A coupe (pronounced "koop-ay", coops are for chickens :)) !) orginally came
from the horse-drawn carriage era, a closed body, with full doors, with only a
single bench seat for 2-3 passengers. This carried over into cars.
In the 1920's, a coupe began to develop the look we associate with it today, a
2-3 passenger car, with side-by-side seating. They came in 3-window (single
side windows on each side, and the back window) and the 5-window, with added
quarter-windows on each side.
By the late 20's, the "club" coupe developed, as a close-coupled closed car,
with the same "bustle trunk", built into the rear of the body, but with a small
back seat, for 2 or 3 passengers.

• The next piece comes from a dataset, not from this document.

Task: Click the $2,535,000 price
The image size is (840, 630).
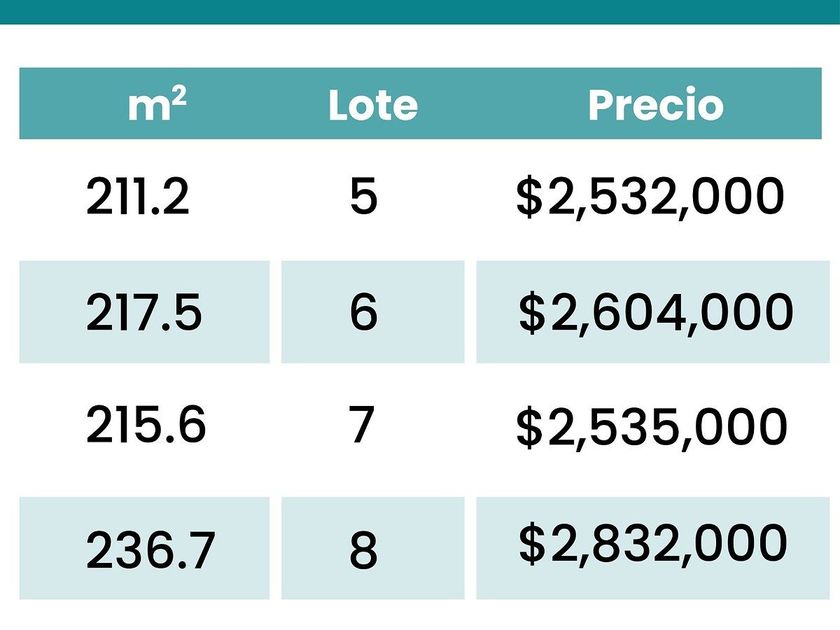Action: click(651, 426)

There also developed the "Opera" coupe, with
1 or 2 sideways facing jump seats behind the main seat (AMT's 40 Ford Coupe is
actually an Opera Coupe) The old IMC/Testors 48 Ford Coupe is actually a Club
Coupe.
"Convertible" is a contraction of the old body style name, "Convertible Coupe"

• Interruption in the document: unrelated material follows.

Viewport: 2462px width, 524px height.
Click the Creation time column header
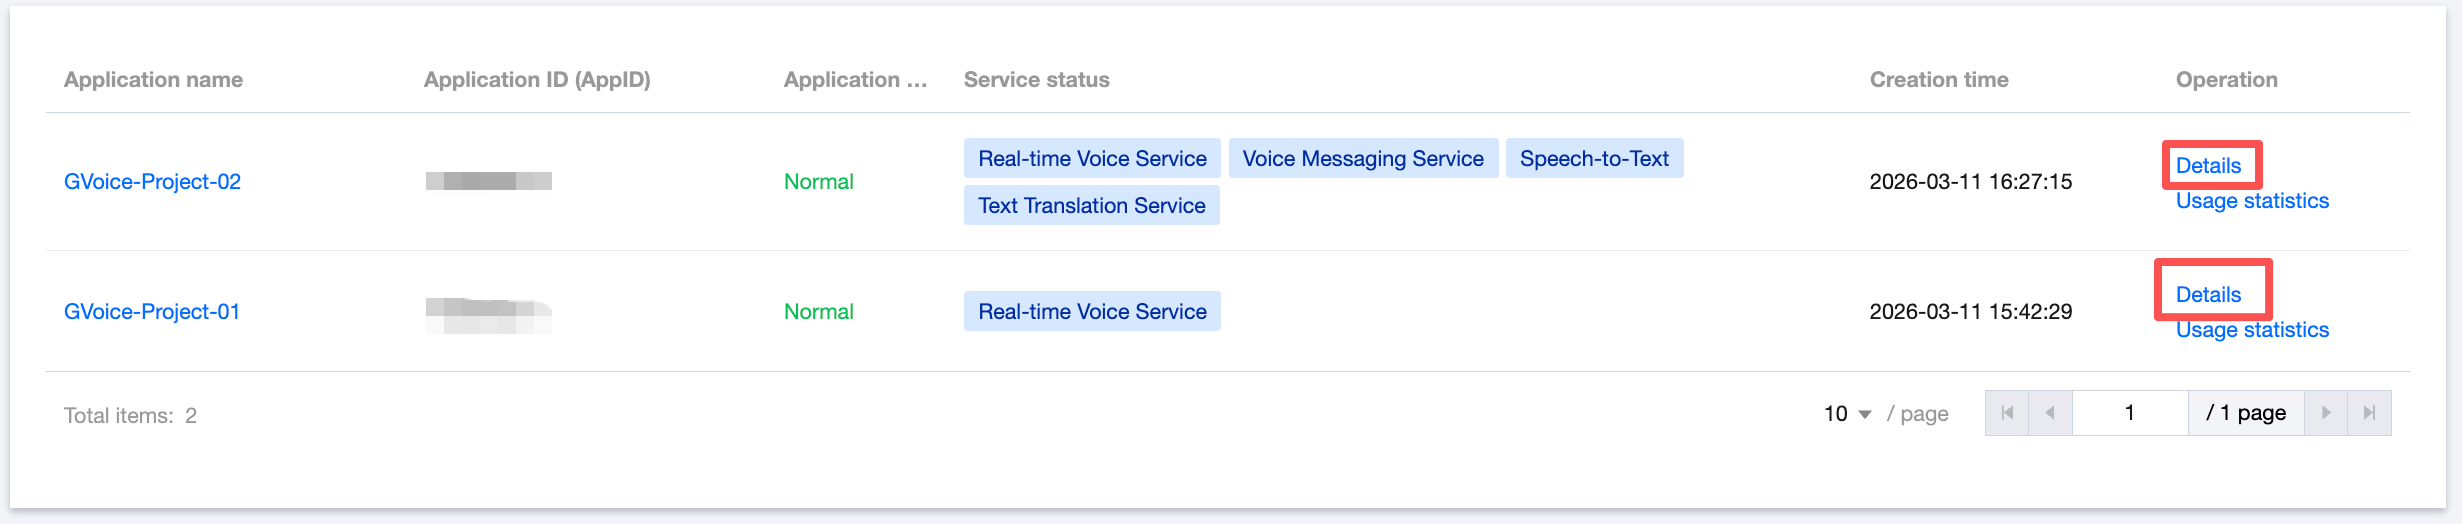1939,80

which replaced the original "Cabriolet" name (Cabriolet orginally denoted a
folding top body, with fixed door framing to secure the rolled up window glass,
where the convertible coupe has almost always had fully disappearing side
glass, with no fixed framing above the belt-line
Two-Door sedan bodies are almost always merely a two-door variant of the 4-door
sedan, meaning that the side structure of otherwise identical bodies is the
only difference.
GM complicated the "Coupe" nomenclature with the introduction of the "Hardtop"
in 1949.
GM NEVER made a "hardtop"! They have always catalogued this pillarless 2dr as
a "Sport Coupe".
Today, there aren't very many coupe, or club coupe cars out there, most truly
are 2-dr sedan
(you young guys call them "posts", we old farts knew the difference back
then!--hehehe!)
Hope this long-winded answer clears up this one!